Cuando el cielo se oscurece no puedo dejar de pensar
en los cuadros que pinta mi viejo. Cielos de puras sombras son los que abren la
tranquera para que entre la noche. Mi viejo juega al alquimista sobre una vieja
paleta de madera. En ella amansa la esencia de la luz para ir acomodando su
manera de sentir la noche. Una vez lograda la oscuridad primigenia, inicia el
pincel su simple laborar. Lleva noche, y recorta para el regreso un momento del
día. Lo acerca a la paleta donde enseguida, en la espesura de sus gamas bajas,
se silencian los reclamos de la luz. Óleo color tierra, color nubes de
tormenta. Recuerdo un cuadro: El cielo bajó a los campos.
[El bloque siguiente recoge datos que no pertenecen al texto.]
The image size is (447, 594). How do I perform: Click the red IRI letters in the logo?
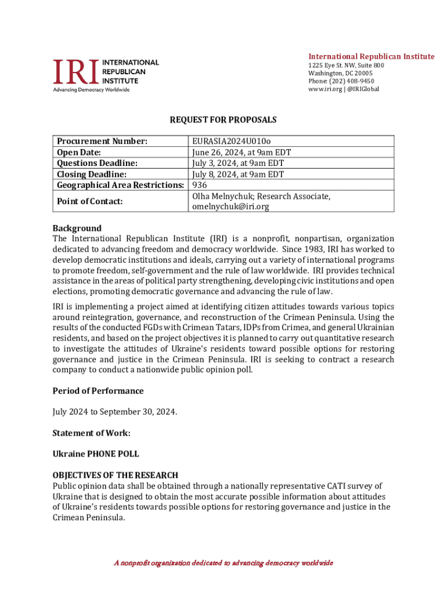click(76, 71)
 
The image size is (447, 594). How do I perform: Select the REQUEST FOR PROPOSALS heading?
click(223, 120)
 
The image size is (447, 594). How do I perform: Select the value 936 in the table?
click(200, 185)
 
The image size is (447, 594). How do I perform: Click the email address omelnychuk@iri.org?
click(230, 207)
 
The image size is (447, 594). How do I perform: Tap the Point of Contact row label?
click(89, 201)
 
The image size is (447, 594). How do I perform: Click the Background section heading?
click(77, 228)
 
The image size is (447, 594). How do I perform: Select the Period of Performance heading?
click(98, 391)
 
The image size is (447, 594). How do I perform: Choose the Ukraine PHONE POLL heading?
click(95, 454)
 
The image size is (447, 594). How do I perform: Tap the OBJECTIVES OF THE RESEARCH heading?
click(115, 475)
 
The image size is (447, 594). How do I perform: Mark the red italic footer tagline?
click(223, 563)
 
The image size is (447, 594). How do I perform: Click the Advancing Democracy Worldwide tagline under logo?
click(91, 89)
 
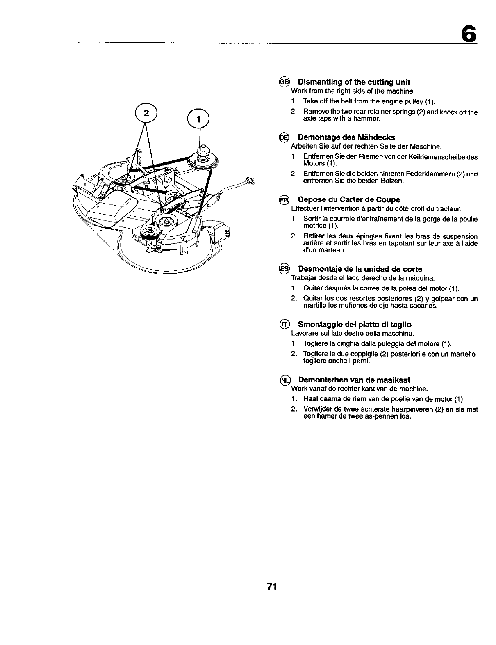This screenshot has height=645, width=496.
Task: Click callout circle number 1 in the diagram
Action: pos(198,119)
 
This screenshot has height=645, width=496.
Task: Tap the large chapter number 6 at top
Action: pos(469,33)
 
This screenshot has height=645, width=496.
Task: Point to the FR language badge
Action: pos(284,200)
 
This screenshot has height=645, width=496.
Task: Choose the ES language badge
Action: pos(284,269)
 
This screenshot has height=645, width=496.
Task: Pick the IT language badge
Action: pos(284,324)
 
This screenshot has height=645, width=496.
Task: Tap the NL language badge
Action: pos(284,380)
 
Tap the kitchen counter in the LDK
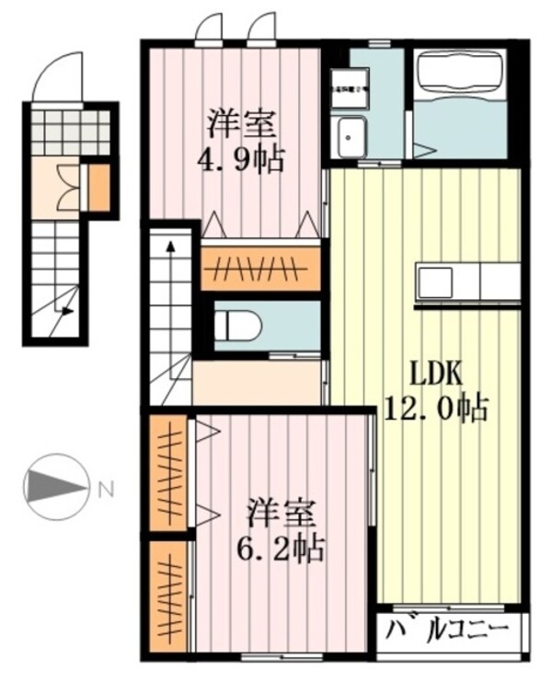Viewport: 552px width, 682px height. point(467,283)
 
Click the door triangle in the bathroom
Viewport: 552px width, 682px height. point(422,148)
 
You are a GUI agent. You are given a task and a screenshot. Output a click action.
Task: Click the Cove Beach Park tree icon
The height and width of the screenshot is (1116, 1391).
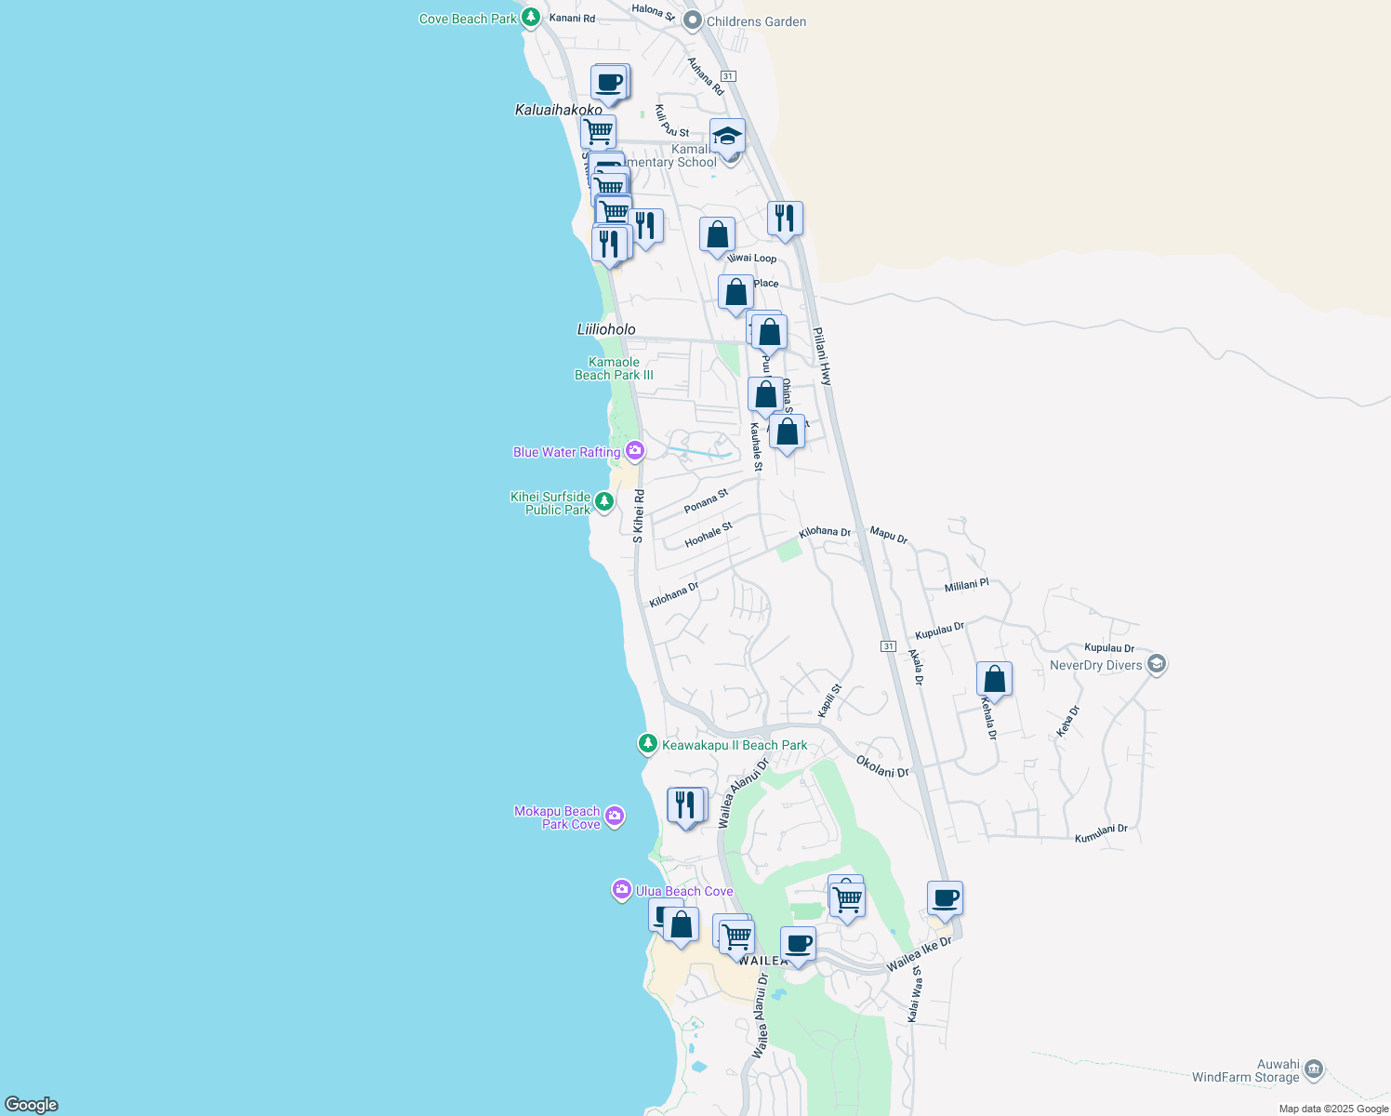click(x=530, y=18)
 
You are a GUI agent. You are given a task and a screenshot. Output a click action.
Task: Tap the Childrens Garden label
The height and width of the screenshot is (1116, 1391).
click(x=756, y=21)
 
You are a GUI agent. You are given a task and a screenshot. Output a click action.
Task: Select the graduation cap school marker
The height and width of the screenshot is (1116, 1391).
click(x=727, y=137)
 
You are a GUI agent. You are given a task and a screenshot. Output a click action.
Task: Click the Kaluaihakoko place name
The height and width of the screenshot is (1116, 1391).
click(x=558, y=110)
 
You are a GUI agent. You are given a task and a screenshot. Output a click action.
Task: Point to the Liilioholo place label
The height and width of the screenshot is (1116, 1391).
click(x=606, y=329)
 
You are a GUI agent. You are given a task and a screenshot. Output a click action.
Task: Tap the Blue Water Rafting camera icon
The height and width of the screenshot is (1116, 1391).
click(x=635, y=452)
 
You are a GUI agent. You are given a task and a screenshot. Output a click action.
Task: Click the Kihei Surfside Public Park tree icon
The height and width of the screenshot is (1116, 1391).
click(x=604, y=502)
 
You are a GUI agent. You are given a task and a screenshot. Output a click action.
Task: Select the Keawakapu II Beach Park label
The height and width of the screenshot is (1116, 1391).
click(x=734, y=745)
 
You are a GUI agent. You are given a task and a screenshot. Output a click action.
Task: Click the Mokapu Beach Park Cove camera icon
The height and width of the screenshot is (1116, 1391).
click(x=614, y=817)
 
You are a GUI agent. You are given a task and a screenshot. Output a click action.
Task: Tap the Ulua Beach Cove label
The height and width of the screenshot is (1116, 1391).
click(x=684, y=891)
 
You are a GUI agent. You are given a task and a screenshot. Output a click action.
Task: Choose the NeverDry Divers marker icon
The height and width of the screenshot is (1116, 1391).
click(x=1157, y=664)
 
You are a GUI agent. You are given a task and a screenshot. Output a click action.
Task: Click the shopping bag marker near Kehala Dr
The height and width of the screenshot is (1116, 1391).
click(x=994, y=680)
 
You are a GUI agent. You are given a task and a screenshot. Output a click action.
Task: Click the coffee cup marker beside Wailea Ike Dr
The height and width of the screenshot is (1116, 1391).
click(x=945, y=898)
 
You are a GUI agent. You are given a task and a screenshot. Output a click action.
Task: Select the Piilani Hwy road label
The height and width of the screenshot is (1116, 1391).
click(x=823, y=356)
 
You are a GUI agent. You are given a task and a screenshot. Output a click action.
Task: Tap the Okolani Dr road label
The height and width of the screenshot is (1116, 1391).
click(x=881, y=767)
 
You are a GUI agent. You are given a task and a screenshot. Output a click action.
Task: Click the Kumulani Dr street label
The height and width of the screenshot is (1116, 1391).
click(x=1101, y=834)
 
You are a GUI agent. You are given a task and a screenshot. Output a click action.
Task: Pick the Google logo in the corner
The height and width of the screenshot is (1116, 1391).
click(x=32, y=1104)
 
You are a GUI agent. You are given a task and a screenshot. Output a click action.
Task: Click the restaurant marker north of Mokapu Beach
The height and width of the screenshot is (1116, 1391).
click(x=686, y=805)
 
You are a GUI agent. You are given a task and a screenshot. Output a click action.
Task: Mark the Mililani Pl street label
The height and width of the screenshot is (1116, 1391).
click(x=966, y=586)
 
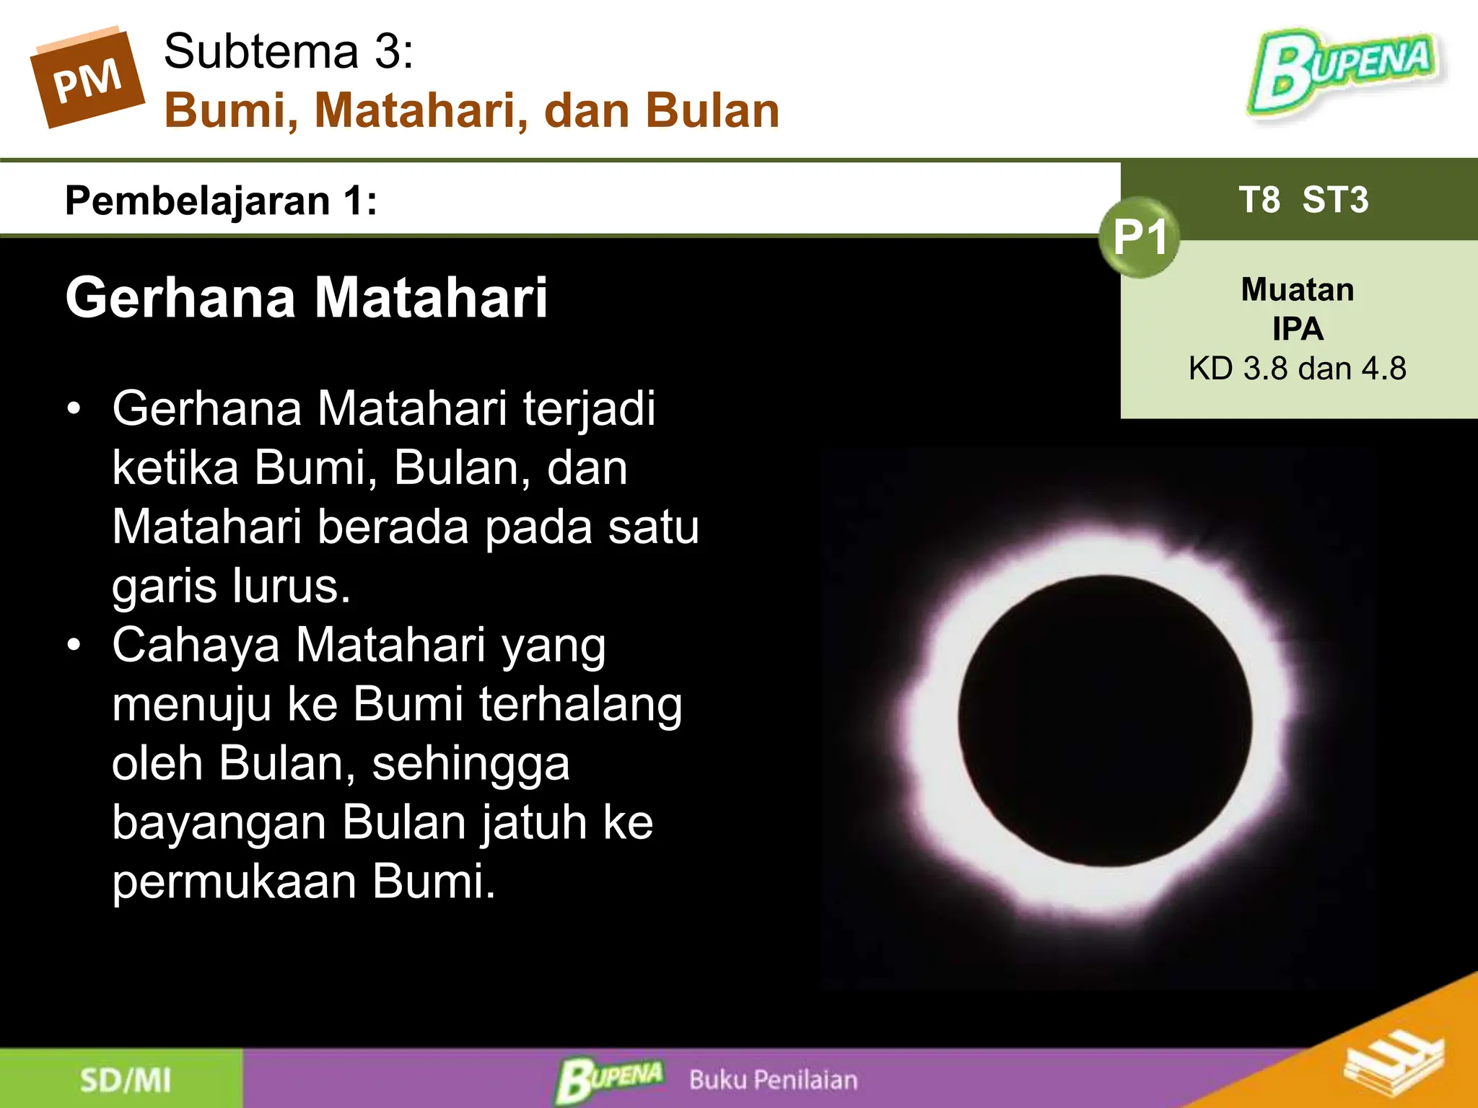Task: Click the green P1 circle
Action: (1140, 237)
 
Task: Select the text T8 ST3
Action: (1303, 200)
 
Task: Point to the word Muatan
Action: (1298, 290)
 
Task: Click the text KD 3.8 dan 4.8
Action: (1298, 369)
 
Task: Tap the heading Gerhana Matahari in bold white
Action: (307, 297)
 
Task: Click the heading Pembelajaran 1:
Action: (221, 201)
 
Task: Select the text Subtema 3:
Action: (289, 51)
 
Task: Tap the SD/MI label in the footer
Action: (126, 1081)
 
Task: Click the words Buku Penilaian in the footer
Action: (774, 1080)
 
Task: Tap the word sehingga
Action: (471, 763)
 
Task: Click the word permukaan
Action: (235, 881)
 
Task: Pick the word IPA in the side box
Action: (1298, 329)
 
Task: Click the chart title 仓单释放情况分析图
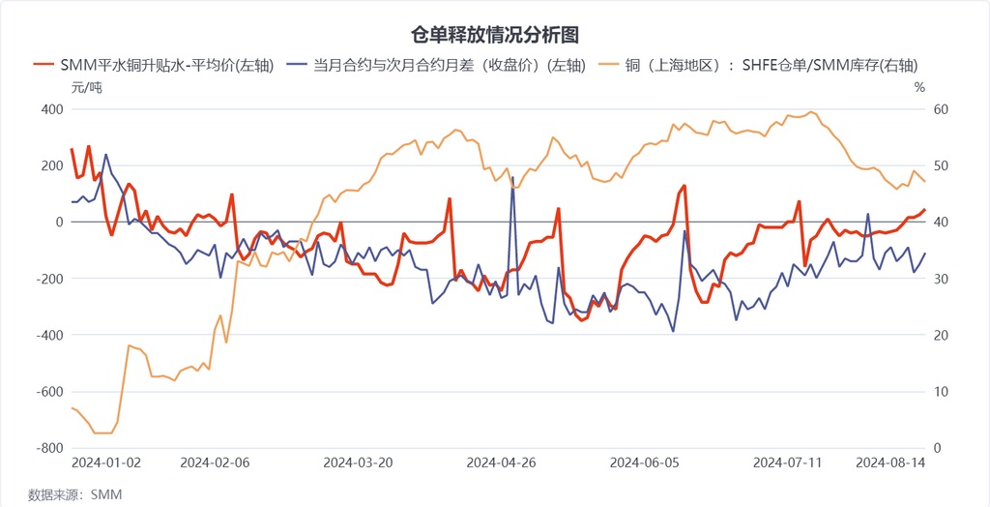point(495,36)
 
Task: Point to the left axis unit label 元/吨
point(86,88)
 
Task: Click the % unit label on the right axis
point(919,88)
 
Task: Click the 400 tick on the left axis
point(50,109)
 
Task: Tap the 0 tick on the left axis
point(59,223)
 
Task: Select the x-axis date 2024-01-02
point(106,462)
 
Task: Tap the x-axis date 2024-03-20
point(359,462)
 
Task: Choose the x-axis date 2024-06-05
point(646,462)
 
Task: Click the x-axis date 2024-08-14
point(891,462)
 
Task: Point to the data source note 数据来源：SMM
point(74,494)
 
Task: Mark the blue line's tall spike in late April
point(511,179)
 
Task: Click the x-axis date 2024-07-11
point(787,462)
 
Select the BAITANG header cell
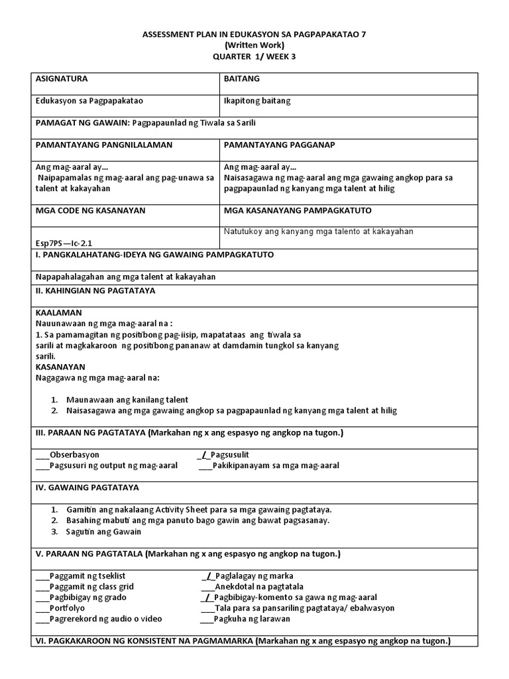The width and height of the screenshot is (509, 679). tap(242, 79)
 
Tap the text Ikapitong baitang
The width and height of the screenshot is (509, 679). tap(257, 101)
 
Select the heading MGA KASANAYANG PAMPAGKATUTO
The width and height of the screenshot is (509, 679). tap(298, 210)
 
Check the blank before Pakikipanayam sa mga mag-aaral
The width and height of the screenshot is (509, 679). tap(205, 465)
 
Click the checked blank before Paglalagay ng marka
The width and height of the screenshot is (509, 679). tap(207, 576)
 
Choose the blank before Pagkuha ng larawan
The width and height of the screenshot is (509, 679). tap(207, 619)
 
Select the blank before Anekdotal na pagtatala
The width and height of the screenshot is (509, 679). tap(207, 587)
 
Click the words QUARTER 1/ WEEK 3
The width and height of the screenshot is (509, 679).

La tierra y el cielo,
nuestros límites, formando una galería, un túnel, un destino. La vida, la
mayoría de las veces, transcurre bajo un cielo de tormenta como los que pinta
mi viejo. Los veo desde pibe. Me sigue resultando extraño levantar la vista y
ver el azul cielo que anida sobre mi casa en la provincia. Los cielos de mi
viejo son oscuros porque en ellos se mezcla una pizca de su personalísima
poética del desencanto: una sincera enumeración de destinos desafortunados que
vieron la luz por propia mano, por manos extrañas, y por las manos que siempre
están antes de las nuestras. Todos debemos terminar el cuadro que empezó a
pintar otro. Quizá por saber que esas historias ‘vieron la luz’ mala, mi viejo
trata de controlar la claridad: tenerla a tiro, con poca soga. Siempre anduvo
atento por la vida, sabe que se siente mejor en la noche, bajo los cielos de
tormenta. Él mira desde su proa. Como Turner, uno de sus pintores admirados.